Text segment:
====
The Data Set

The data set is a CSV file, nzpolice-proceedings.csv, which was derived from “Dataset 5” of Proceedings (offender demographics) on the policedata.nz web site.

We can read the data into an R data frame with read.csv().

crime <- read.csv("nzpolice-proceedings.csv")
head(crime)
  Age.Lower Police.District                                                   ANZSOC.Division
1        15          Tasman                                     Acts Intended to Cause Injury
2        20   Auckland City Abduction, Harassment and Other Related Offences Against a Person
3        40   Auckland City Abduction, Harassment and Other Related Offences Against a Person
4        10   Auckland City                                     Acts Intended to Cause Injury
5        15   Auckland City                                     Acts Intended to Cause Injury
6        15   Auckland City                                     Acts Intended to Cause Injury
     SEX       Date
1 Female 2015-12-01
2 Female 2015-12-01
3 Female 2015-12-01
4 Female 2015-12-01
5 Female 2015-12-01
6 Female 2015-12-01

The following code reorders the levels of the ANZSOC.Division factor according to the highest age group bar for each type of crime. It also generates newlabels, which are line-wrapped versions of the ANZSOC.Division levels.

types <- apply(table(crime$ANZSOC.Division, crime$Age.Lower), 1, max)
newlevels <- names(types)[order(types, decreasing=TRUE)]
newlabels <- unlist(lapply(strwrap(newlevels, width=30, simplify=FALSE),
                           function(x) {
                               if (length(x) < 3)
====
Data excerpt:
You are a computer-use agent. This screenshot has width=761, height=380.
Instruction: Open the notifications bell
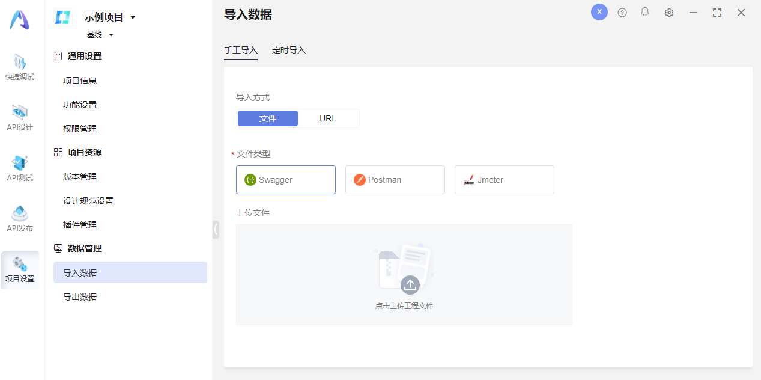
====
To be done:
• a. Name all the column headings of the data frame shown in the passage on the New Zealand police proceedings data set.
• b. Continue the passage on the New Zealand police proceedings data set from its last line.
The listing is separate material and is not related to the passage on the New Zealand police proceedings data set.

Final answers:
• a. Age.Lower, Police.District, ANZSOC.Division, SEX, Date

• b.
                                   x <- c(x, rep(" ", 3 - length(x)))
                               paste(x, collapse="\n")
                           }))
crime$ANZSOC.Division <- factor(crime$ANZSOC.Division, levels=newlevels)

The following code generates a table of counts for the number of incidents per age group, broken down by type of crime.

crimeAgeType <- as.data.frame(table(crime$Age.Lower, crime$ANZSOC.Division))
crimeAgeType$Age <- as.numeric(as.character(crimeAgeType$Var1))

Questions of Interest

We have already seen the distribution of incidents across age groups (across all crimes); there is a highly skewed distribution with a peak of crimes in the 15-20 age group.

Need help? Try Stackoverflow: https://stackoverflow.com/tags/ggplot2

In this lab we will focus on the distribution of incidents across age groups, broken down by type of crime (ANZSOC.Division):

Data Visualisations

library(ggplot2)
  1. The following code produces a bar plot of the number of incidents in each age group broken down by the type of crime.

    We can clearly see that some types of crime are more common than others (it helps a lot that the levels of ANZSOC.Division have been ordered by max peak already - otherwise there would be even more overlapping of bars!). It is also not too hard to see that some peaks are at higher age groups than 15-20, although it is not easy to tell exactly which crime types those correspond to because of the colour scale problems (see below). It also looks like the distributions all have a single peak, although it is hard to be sure because of the overplotting.

    ggplot(crimeAgeType) +
        geom_col(aes(Age, Freq, color=Var2, fill=Var2), position="identity",
                 just=0)

    In terms of overplotting, there is a problem with this plot because, for all but the “Homicide” category, the bars are at least partially obscured. In some cases, bars are completely obscured so it is impossible to see the full distribution of incidents across age groups for all crime types.

    In terms of colour use, we have a good example of using too many different colours. This makes it very difficult to distinguish the different crime types from each other AND very difficult to match the bars in the main plot to the square regions in the legend.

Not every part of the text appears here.